Of course, the liberal perspective on this says that such a “rationale” is wrong-headed. The police need only to “show that justice is being done” in order to restore calm. People “think they are overpoliced as criminals and underpoliced as victims,” and if we can show this as wrong then they will stick to “peaceful protest” as the outlet for their frustrations.

But the fact is that more and more people are having their illusions in social democracy shattered. On the sharp end of capitalism, they can see its reality. In ALARM’s words, “an economically bankrupt society, people being pushed out of their homes by gentrification, the NHS is being privatised, schools failing our children. Transport, food, shelter, electricity all utterly unaffordable. All of this is held in place by the murderous force of the Metropolitan police.”

This reality compounds a sense of alienation, frustration, and powerlessness. Politicians say what they need to when elections are coming, but none of them speak for working class and no matter how your vote is cast nothing ever changes. The left talk of fighting the cuts, but with an obsessive, insular focus on public sector unions and tactics such as A to B marches that continue to achieve nothing they have little relevance to those at the sharp end of austerity. Or of capitalism in general. This leaves a vacuum, within which the only options are despondency or violence – and it’s the mark of someone who’ll never have to face that choice to condemn someone for choosing the latter.

Then there’s the police. Since 1998, 333 people have died in police custody, without a single officer ever being convicted. Thugs like Delroy Smellie know they will never have to face justice. Cynthia Jarrett‘s death sparked the last Tottenham riots. Blair Peach, Jean-Charles de Menezes, Ian Tomlinson, and Smiley Culture are just some of the more high-profile deaths at police hands.

On the other side of the law, much lesser crimes by Charlie Gilmour, Francis Fernie et al have fallen foul of politically motivated sentencing. Even anti-fascist action warrants jail time. Not to mention that youths hanging out on the streets and football fans can tell you of police heavy-handedness just as readily as protesters. Ultimately, there is no shortage of resentment for the police, and once you learn what their true role within society is, it is hard to un-learn it.

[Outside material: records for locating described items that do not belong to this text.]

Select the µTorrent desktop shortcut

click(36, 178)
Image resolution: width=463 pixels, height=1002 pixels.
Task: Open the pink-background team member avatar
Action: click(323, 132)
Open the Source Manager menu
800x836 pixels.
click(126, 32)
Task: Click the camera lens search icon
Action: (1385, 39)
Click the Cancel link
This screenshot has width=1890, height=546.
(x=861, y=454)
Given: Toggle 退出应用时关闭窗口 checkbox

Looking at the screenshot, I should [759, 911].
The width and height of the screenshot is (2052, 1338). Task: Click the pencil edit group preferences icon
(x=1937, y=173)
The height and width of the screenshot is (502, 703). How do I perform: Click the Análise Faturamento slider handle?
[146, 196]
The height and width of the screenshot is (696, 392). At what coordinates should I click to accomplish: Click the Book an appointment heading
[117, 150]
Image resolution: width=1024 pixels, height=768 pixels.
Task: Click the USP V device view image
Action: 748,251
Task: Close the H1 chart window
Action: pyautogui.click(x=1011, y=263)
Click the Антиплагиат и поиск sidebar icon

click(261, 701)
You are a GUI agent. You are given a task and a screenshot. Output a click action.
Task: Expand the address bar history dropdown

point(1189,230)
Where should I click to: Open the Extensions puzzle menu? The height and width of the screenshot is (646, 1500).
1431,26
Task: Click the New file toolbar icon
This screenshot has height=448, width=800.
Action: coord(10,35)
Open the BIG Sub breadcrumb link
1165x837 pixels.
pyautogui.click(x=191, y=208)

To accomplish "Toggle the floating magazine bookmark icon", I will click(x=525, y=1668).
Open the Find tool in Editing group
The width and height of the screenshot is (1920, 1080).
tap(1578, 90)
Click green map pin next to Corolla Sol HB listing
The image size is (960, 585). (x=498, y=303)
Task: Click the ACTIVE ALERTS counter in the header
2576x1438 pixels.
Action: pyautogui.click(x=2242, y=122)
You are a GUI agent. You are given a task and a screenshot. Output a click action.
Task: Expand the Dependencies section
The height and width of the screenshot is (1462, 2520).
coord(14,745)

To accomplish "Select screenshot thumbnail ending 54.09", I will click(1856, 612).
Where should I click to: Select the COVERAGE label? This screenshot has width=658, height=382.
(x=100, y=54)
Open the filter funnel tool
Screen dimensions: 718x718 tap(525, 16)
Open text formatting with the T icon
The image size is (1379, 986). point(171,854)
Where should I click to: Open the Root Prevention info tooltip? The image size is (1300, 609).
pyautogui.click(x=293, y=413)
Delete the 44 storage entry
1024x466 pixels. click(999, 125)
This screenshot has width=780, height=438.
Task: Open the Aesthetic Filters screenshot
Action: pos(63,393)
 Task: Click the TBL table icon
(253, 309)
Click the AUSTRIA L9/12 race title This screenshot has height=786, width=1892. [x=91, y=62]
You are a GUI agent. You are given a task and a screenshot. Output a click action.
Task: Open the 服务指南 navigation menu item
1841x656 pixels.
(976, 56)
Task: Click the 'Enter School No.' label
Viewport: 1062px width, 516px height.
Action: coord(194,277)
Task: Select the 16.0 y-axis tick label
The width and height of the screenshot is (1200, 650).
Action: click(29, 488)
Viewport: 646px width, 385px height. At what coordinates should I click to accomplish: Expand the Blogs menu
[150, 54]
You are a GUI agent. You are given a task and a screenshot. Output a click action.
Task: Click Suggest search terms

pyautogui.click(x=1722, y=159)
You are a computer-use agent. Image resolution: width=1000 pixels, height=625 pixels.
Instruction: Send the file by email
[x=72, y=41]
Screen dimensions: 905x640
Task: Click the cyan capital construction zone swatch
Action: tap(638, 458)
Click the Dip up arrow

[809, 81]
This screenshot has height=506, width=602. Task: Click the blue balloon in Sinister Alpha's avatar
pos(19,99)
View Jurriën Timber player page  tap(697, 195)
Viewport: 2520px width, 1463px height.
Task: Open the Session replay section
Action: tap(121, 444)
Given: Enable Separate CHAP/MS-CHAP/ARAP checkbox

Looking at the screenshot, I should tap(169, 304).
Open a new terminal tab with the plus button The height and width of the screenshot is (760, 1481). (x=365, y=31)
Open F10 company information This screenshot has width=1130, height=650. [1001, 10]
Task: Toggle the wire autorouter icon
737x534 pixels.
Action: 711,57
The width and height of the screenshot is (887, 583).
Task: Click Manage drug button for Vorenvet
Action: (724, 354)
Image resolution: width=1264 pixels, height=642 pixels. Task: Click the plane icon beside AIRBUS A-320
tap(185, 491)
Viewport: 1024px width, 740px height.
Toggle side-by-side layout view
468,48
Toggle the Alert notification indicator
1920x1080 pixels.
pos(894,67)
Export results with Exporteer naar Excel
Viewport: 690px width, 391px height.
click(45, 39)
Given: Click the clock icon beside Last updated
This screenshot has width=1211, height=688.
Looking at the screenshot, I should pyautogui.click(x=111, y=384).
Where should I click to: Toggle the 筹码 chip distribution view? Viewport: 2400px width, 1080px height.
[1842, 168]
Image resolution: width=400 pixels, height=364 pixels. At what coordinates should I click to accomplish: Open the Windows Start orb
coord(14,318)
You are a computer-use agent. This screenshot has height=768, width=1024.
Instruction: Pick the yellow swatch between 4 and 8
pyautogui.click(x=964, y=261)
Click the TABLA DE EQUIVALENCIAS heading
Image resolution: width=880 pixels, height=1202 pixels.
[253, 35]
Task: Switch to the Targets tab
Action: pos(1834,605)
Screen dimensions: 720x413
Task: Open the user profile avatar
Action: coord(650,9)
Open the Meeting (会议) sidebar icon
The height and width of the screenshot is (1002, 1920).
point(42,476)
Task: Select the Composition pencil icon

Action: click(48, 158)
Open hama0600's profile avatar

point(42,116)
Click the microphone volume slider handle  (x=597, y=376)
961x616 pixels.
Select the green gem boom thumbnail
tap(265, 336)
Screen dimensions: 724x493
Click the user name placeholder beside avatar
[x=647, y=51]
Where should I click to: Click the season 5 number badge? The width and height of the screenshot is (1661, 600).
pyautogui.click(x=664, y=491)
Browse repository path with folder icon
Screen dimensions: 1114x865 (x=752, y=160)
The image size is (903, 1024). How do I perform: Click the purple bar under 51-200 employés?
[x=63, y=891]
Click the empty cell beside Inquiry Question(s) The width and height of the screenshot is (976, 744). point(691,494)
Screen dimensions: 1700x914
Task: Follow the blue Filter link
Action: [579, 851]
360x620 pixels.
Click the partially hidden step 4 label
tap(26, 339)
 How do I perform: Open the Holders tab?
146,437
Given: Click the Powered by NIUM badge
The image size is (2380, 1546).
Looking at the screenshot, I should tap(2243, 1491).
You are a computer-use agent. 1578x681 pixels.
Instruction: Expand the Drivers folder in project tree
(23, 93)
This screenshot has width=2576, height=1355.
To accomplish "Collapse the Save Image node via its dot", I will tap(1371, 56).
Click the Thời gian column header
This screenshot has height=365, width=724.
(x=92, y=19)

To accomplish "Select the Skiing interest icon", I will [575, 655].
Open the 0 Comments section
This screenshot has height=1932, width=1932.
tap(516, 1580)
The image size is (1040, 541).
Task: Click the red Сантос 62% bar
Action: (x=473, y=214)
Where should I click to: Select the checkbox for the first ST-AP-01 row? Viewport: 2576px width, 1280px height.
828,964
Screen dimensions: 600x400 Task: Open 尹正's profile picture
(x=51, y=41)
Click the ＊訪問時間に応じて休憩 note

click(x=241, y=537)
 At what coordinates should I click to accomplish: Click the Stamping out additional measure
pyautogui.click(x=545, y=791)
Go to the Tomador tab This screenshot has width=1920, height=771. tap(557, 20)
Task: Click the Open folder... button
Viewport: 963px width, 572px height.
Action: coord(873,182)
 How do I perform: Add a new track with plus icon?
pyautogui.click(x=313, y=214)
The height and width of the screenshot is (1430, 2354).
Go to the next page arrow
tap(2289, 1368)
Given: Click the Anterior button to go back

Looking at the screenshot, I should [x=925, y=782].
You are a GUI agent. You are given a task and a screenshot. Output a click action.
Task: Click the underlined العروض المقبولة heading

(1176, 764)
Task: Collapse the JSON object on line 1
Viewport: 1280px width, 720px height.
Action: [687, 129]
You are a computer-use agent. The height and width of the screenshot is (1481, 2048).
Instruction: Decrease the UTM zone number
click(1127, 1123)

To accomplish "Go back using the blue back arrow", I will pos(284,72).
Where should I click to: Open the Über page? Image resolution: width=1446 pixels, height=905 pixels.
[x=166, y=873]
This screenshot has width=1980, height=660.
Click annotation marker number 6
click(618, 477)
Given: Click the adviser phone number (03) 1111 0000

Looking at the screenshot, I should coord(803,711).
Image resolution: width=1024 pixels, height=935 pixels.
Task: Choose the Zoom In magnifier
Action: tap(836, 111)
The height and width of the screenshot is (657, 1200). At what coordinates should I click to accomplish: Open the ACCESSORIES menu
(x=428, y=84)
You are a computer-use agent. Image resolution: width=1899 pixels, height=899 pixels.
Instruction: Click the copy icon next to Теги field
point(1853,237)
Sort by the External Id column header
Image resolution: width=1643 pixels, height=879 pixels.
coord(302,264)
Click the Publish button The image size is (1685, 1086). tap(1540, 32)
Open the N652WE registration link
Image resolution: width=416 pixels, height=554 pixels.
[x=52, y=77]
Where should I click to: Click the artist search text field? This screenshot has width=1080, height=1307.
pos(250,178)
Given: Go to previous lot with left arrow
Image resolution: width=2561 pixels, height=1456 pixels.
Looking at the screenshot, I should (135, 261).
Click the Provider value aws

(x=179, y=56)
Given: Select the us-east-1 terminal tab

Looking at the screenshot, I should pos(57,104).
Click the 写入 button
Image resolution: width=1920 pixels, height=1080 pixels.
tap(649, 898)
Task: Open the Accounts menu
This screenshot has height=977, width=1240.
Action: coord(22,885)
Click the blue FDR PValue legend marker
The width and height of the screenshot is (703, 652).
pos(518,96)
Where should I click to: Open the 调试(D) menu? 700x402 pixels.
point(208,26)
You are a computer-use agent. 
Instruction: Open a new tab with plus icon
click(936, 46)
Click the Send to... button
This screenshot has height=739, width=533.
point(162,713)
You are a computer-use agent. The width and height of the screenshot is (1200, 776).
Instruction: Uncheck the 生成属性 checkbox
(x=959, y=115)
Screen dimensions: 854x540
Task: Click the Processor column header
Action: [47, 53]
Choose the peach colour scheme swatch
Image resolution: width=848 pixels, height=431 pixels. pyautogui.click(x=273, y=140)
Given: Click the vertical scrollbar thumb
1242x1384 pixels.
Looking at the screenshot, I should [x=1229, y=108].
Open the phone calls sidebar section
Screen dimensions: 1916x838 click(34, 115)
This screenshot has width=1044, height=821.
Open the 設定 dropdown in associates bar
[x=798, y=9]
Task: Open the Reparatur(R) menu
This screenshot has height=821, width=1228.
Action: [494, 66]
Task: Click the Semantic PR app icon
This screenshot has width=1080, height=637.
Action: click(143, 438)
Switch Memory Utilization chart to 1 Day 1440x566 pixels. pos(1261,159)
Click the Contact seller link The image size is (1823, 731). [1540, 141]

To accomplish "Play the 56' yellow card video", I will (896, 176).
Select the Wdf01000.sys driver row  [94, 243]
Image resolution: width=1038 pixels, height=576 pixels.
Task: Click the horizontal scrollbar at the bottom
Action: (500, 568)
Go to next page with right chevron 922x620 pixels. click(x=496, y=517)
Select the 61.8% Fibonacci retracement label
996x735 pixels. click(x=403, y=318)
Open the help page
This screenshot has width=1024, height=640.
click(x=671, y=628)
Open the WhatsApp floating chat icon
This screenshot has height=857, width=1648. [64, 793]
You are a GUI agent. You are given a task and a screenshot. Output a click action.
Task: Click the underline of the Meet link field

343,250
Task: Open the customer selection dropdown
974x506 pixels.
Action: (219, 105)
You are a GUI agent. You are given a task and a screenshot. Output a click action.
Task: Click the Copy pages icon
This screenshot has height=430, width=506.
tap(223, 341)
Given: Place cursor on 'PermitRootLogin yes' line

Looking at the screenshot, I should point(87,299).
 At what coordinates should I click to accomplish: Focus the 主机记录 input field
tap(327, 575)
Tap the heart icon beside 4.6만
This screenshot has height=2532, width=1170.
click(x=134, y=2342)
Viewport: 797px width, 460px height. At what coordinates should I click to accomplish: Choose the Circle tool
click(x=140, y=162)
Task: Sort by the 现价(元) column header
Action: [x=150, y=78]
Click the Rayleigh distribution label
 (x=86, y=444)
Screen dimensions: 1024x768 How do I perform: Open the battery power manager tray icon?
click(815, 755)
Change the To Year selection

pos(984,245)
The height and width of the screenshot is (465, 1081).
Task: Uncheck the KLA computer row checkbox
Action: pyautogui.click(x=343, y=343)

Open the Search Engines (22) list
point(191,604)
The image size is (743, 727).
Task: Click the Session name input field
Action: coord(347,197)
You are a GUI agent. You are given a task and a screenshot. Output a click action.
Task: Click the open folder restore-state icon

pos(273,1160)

Not that any of this will seep its way into the mainstream narrative, of course. There will be some acknowledgement of the underlying causes from more liberal commentators, but only in the name of understanding condemnation and an offer of social democratic illusions to placate the seething masses. Conservatives will go beyond the bounds of the absurd, accusing everyone who acknowledges anything beyond evil as a cause of masking up and joining in themselves. Stories of how “Twitter fuelled the riots” will continue to circulate, and the distinction of “peaceful citizens” and “criminal minority” will persist.

But this will not alter reality. It will not stem the rising tide of resentment and alienation across the working class. It will not stop the next riot from erupting when the right spark is created. When that happens, there will be a simple choice. Either we take the side of a working class in revolt or we take the side of the state.